These are my first images for assignment 4 – “light” and aim to use light to highlight the colour of the subject (a Leffe bottle, which will feature in all the shots for this assignment).
Colour – Red
Shot on manual, hand-held (because my tripod was other-wise occupied as the section below on ‘Taking the Shot’ will explain). I’ve boosted the ‘exposure’ in Lightroom to +0.5 of a stop and increased the sharpness.
The red here compliments the brown bottle and brings out a red tone to it.
In this shot the yellow background reinforces the yellow and gold in the label of the bottle.
The original idea came from a post on a DIY under lighting box – which I had researched after my tutor’s feedback on the olive oil bottle shot in assignment two, where it was suggested I light the bottle from below. I followed the advice to use a box and a picture frame. Here’s the original post on it.
Taking the Shot
I introduced lights bit-by-bit, initially starting with my flash gun underneath the glass with a colour filter on it – a hole in the back of the box letting light out to light the wall behind. The lights were triggered by two wireless remotes (pocket wizards and a calumet setup I got free with my bowen studio lights) and a wired hotshoe.
This is how the first shot looked:
I didn’t get beyond the first test shot here before realising I needed to sort the glass. It didn’t appear dusty at-a-glance, but the flash soon proved otherwise.
After applying some glass cleaner it’s much better (though still shows some dust). I wasn’t happy with the colour – or the amount of light coming through the beer in the bottle.
I put in a front light, using an umbrella as a diffuser, and pointed the flash more directly upward. I opened up the back of the box more too. Not happy with the umbrella reception – it’s fairly rough and obvious.
I adjusted the position of the umbrella and, after feedback on a previous version, tried with a piece of card under the glass (a hole cut in it below the bottle) to try and make the glass division with the background more deliberate. The final shot doesn’t suffer from the same problem that prompted the card – (the previous picture to this shows a kind of highlight/reflection on the edge of the glass which is messy).

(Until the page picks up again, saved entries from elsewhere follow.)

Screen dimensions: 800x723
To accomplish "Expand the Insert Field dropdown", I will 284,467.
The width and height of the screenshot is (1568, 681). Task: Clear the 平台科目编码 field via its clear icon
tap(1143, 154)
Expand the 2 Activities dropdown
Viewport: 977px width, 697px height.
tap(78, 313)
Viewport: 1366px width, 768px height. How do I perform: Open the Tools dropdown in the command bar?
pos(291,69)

I thought I’d try two lights now, both through umbrellas. Thinking about what I’ve read in Light: Science and Magic, I figured the skeleton of the umbrella should be essentially treated like a ‘gobo’ – so moving it closer to the light-source should minimise it’s impact. I think it improved it, but not enough. I’m also not happy with the strength of the light in the background – the colour isn’t very strong.
So I placed one of my studio lights in the box in place of my flash gun, and put the flash gun behind the box pointing at the wall. I removed the card – mainly because I was concerned the tungsten modelling light and the card might not play nice and I wasn’t keen on flames providing the yellow or red for this shot! I replaced the umbrella with some parchment paper I had bought for an exercise. The role was put on the end of my camera tripod and positioned in front of the light. It’s created a much smoother reflection, which I was happy with. The only remaining issue is the strength of the colour toward the top of the bottle.

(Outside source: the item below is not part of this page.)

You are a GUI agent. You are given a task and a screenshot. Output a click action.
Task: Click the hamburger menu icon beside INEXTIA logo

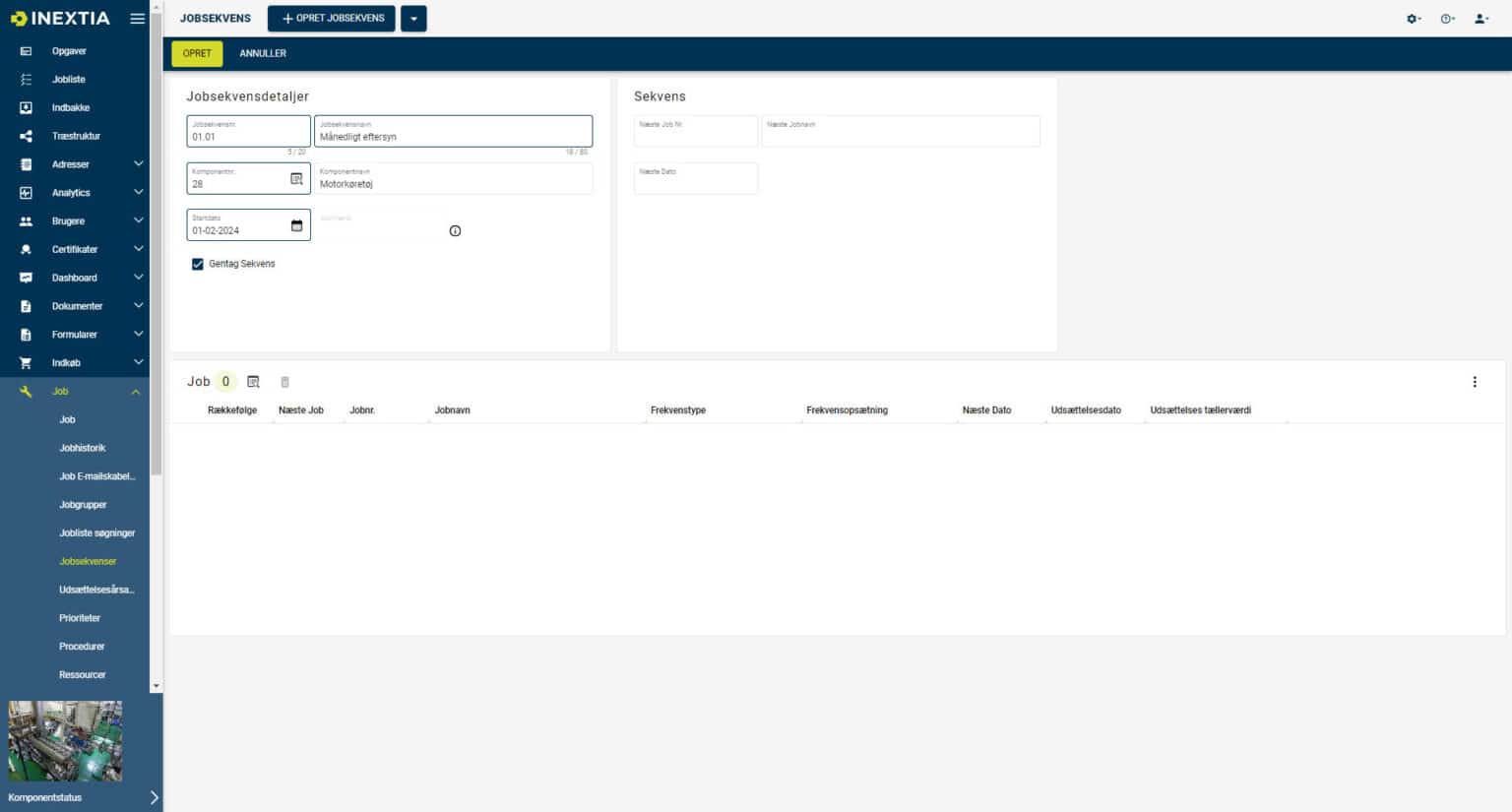[x=138, y=19]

The same issue was apparent on the red shot:
In the final shot I moved the flash closer to the wall and pointed it up at a steeper angle. These pictures illustrate the final setup:
The white card just to the left of the bottle was put over a plug socket which – at some angles – reflected in the bottle. It was quite subtle, but annoying none-the-less. The tape is just visible in the final shot. I’ll let the viewer work out where. I could have shot from a different angle to avoid it by putting the label in the way – but I prefer the shot when it’s not at an angle.